We can do that precisely for fluorescence and many other traits with GM today, but good luck trying to breed a fluorescent horse, it could take millions of years if at all.

1 comments

There is no reliable or efficient vector to introduce fluoresence to somatic cells in a horse-sized animal, so no, 1 month is still way too short. You seem to have a highly romanticised idea about the capability of GM but it is misguided.

Besides, GFP fluoresence is the proverbial low hanging fruit as it is robustly expressed in many cell types but has very little practical value. Inserting useful traits via GM is often no short cut because they are rarely determined by a single gene.

the point isn't about actually growing an adult fluorescent horse, it's about proving the principle in an embryo - which takes days. It's already been done with mice, but I agree it's a simple example.

Your point about multiple genes is a very good one but we have a good understanding of how some gene networks work already and the rest will follow.

The problem with embyros is that they can be inject with any DNA for a trasient positive result but these may well be discarded or inactivated during development.
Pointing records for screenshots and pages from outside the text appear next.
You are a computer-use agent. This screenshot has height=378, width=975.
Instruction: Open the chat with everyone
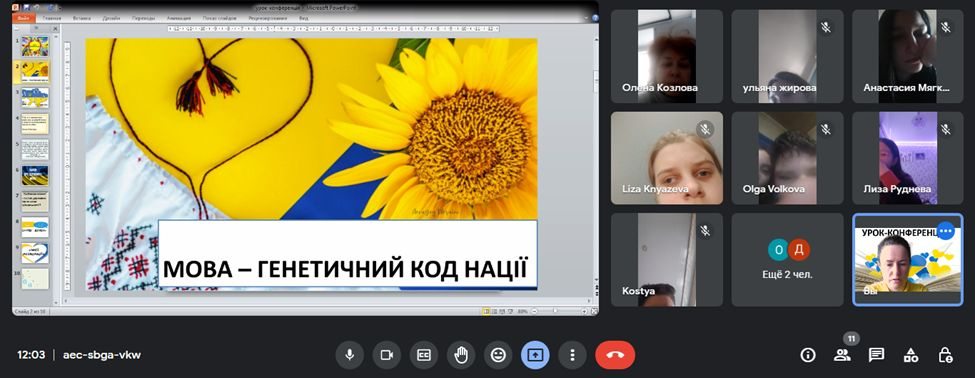point(876,355)
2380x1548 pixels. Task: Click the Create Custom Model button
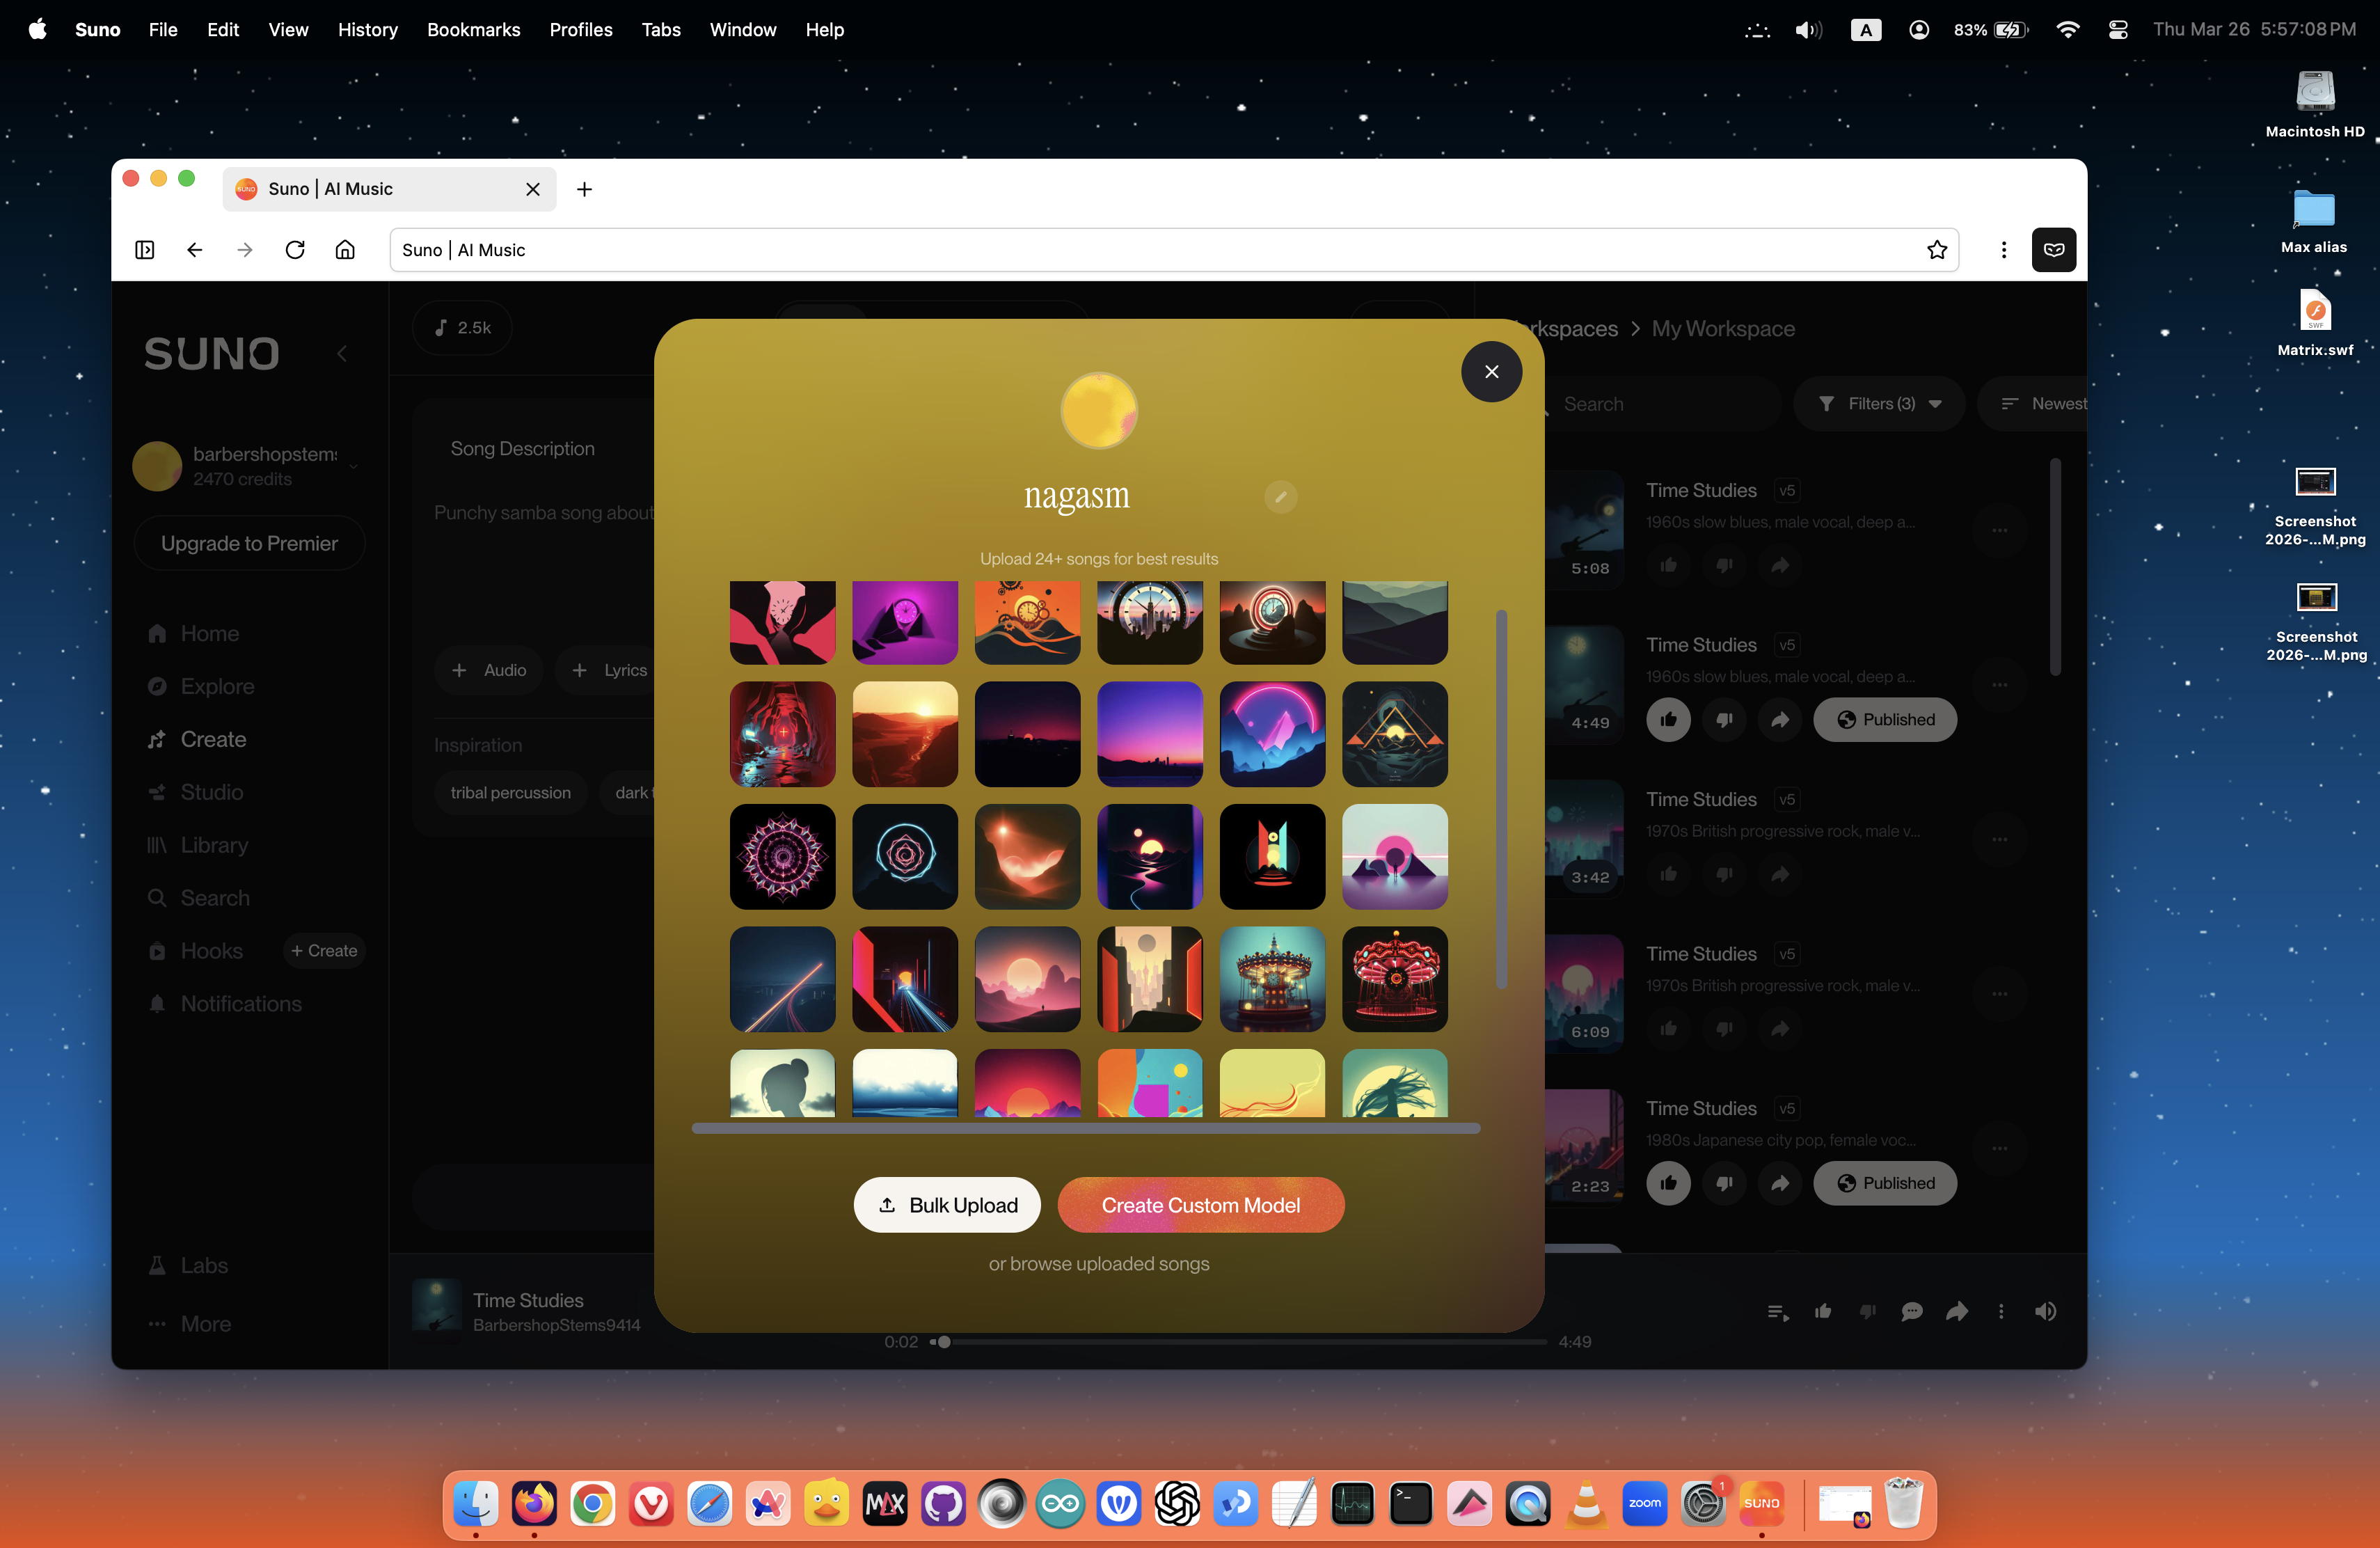coord(1200,1205)
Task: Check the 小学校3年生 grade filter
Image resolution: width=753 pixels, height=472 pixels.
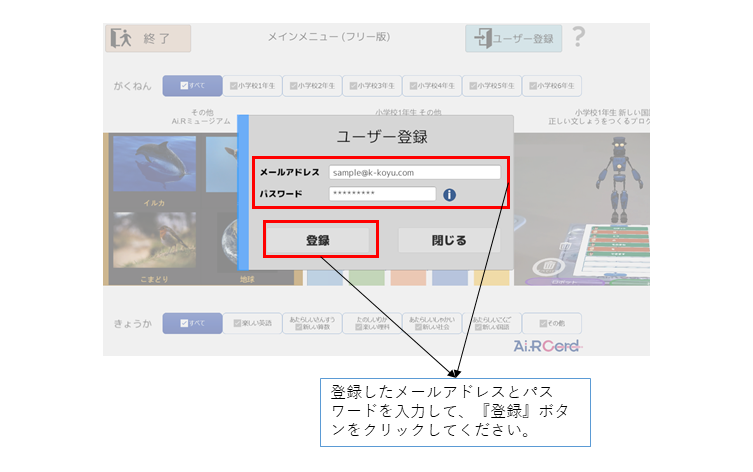Action: click(373, 86)
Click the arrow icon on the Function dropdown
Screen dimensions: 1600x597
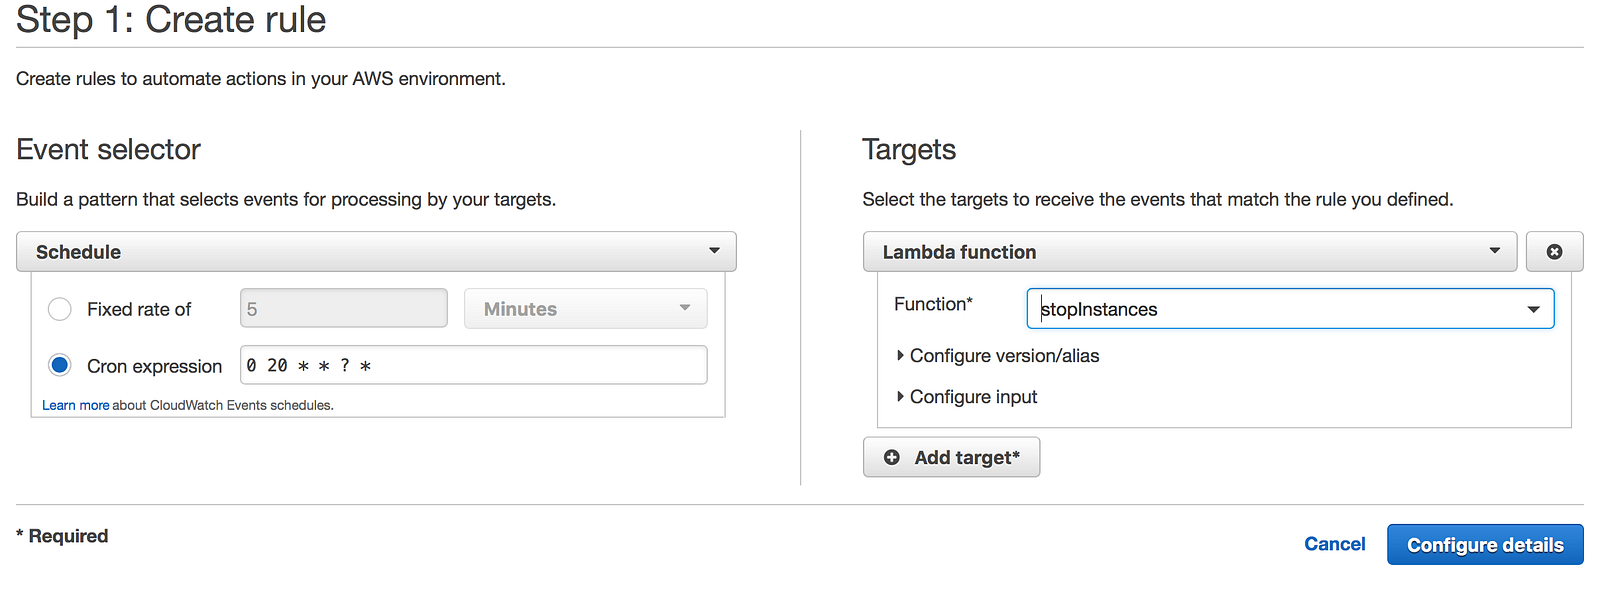(1533, 309)
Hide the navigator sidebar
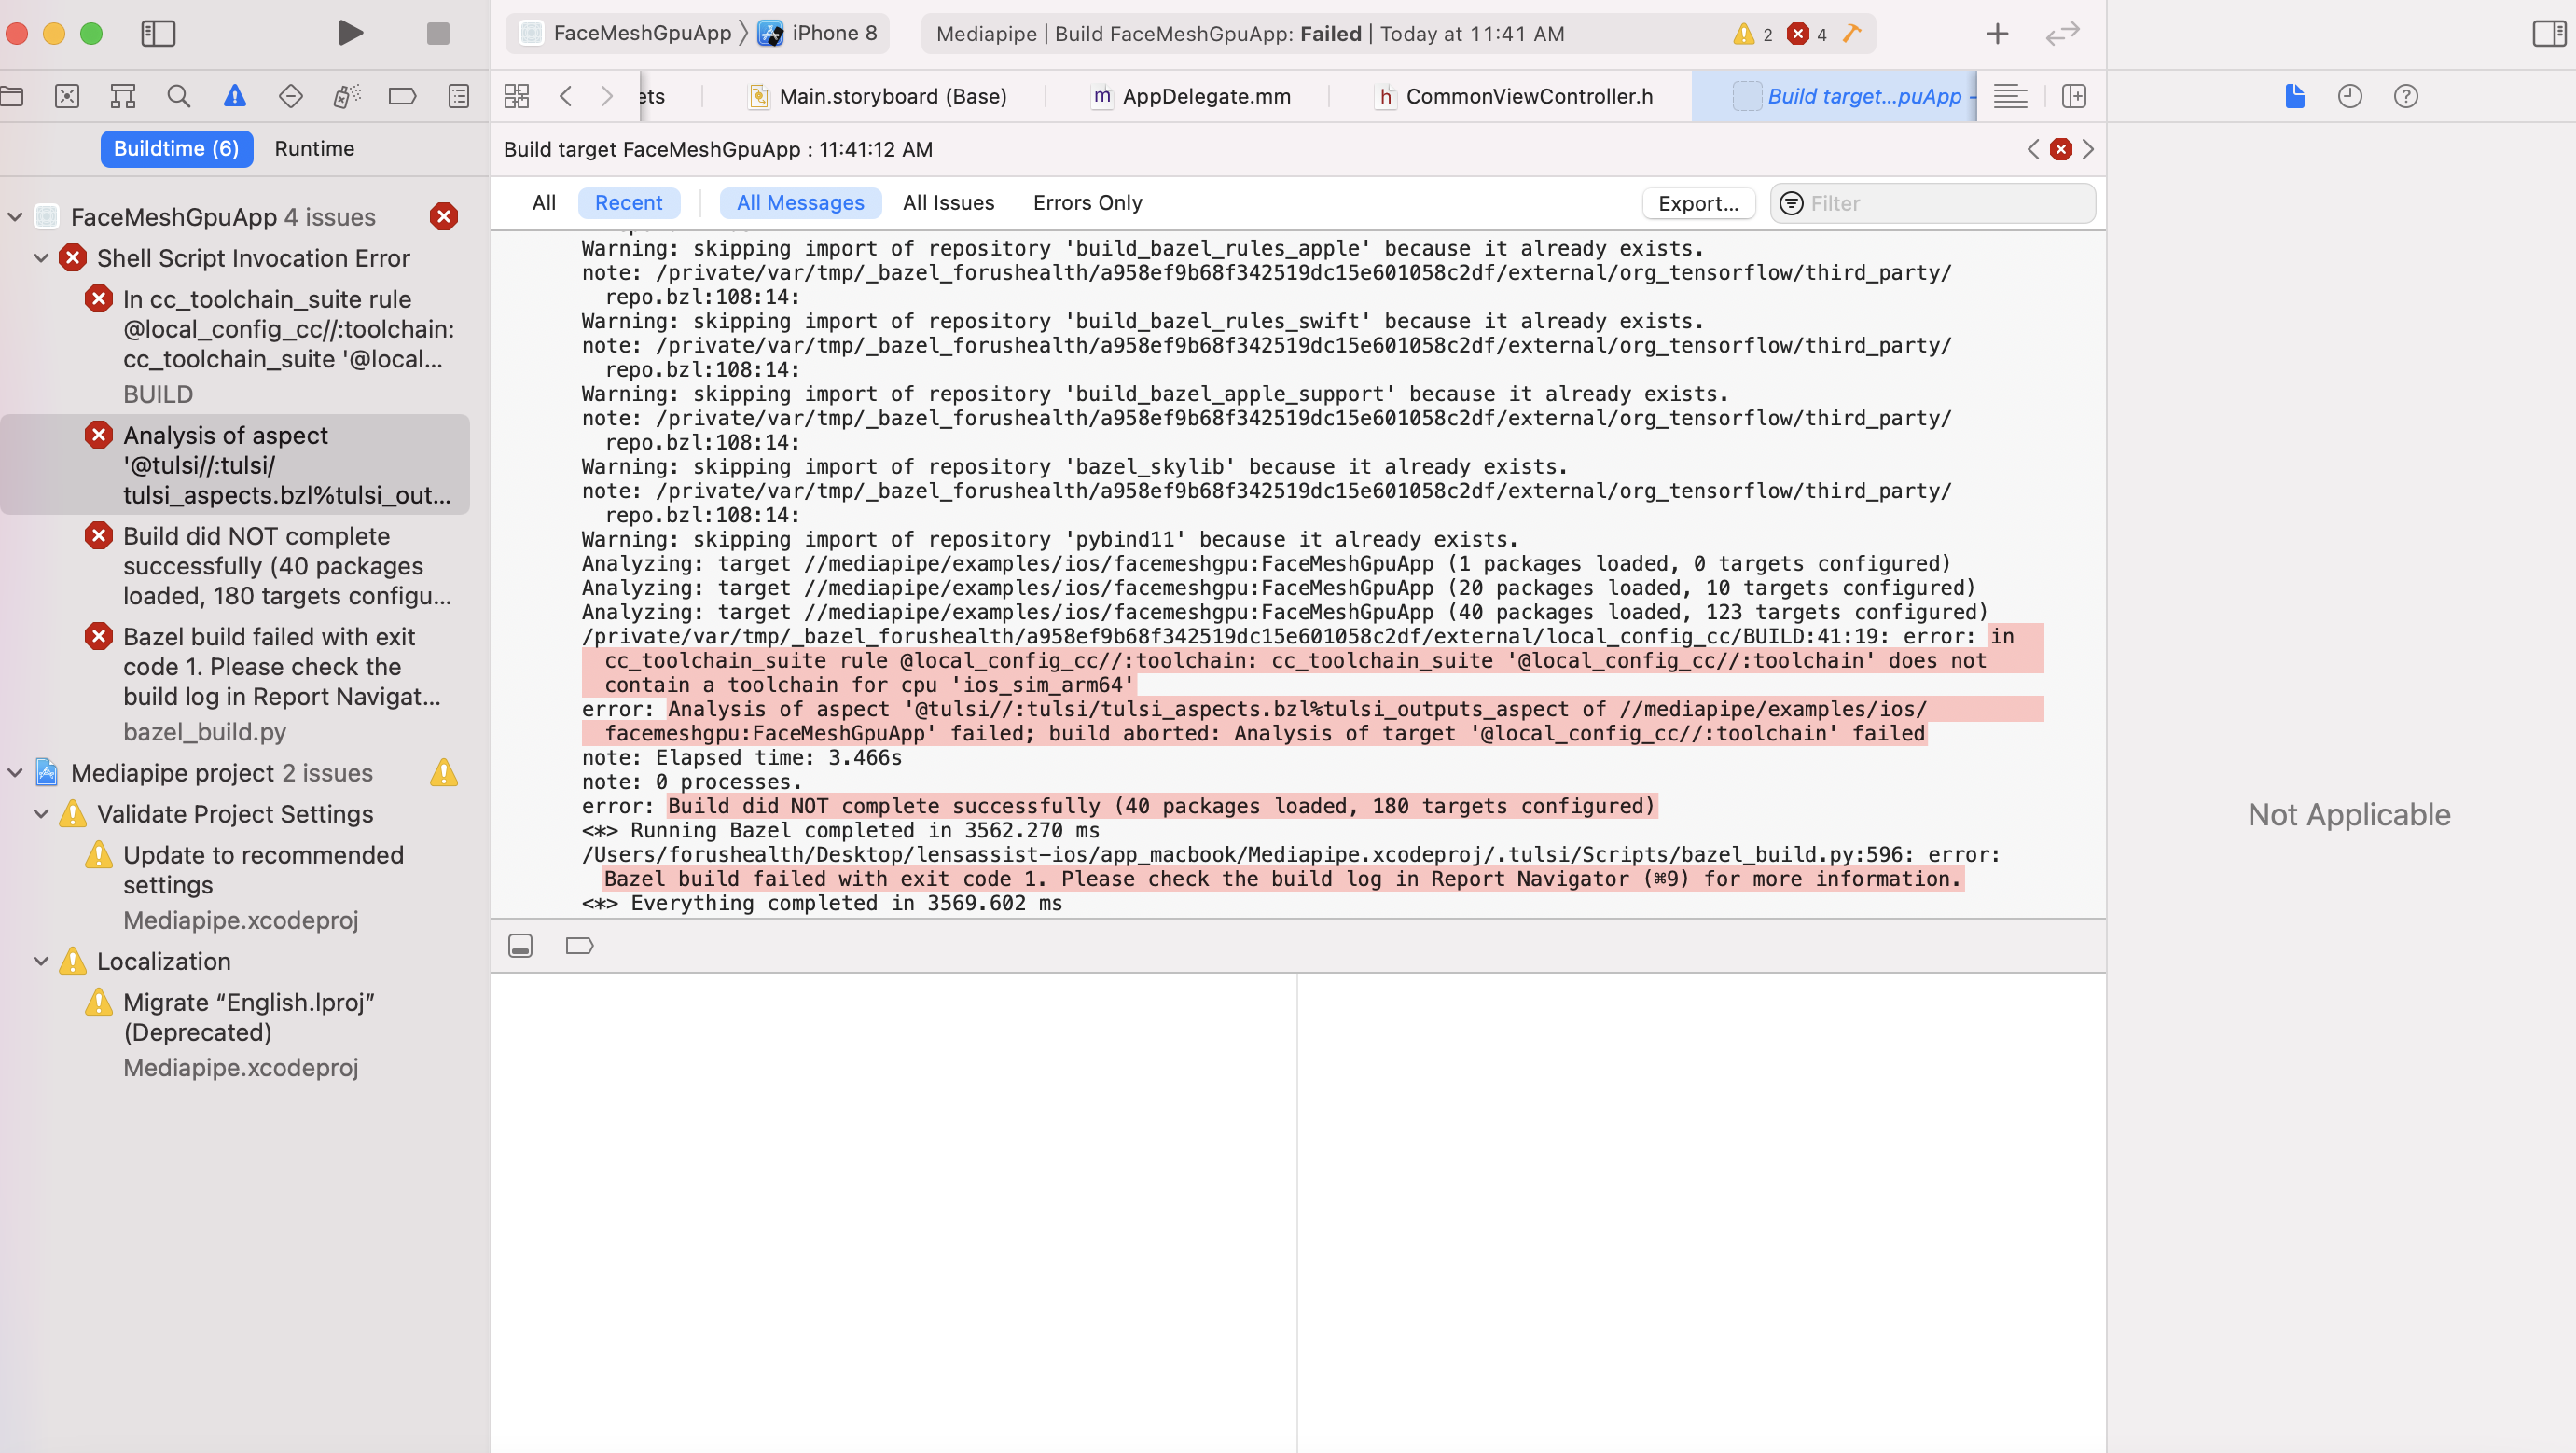2576x1453 pixels. click(158, 33)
The recently debuked STAP cells used injected embyros as evidence and it turned out to be either a fluke or outright fraud. To prove the concept you really need a stable F1 generation to illustrate that the trait can be passed down in the germline.

I'd say that our ability to interact with the genome is still rather crude, else we'd have already cured cancer by now - we already have a pretty good understanding of the cellular biology of cancer but it only helps us so much.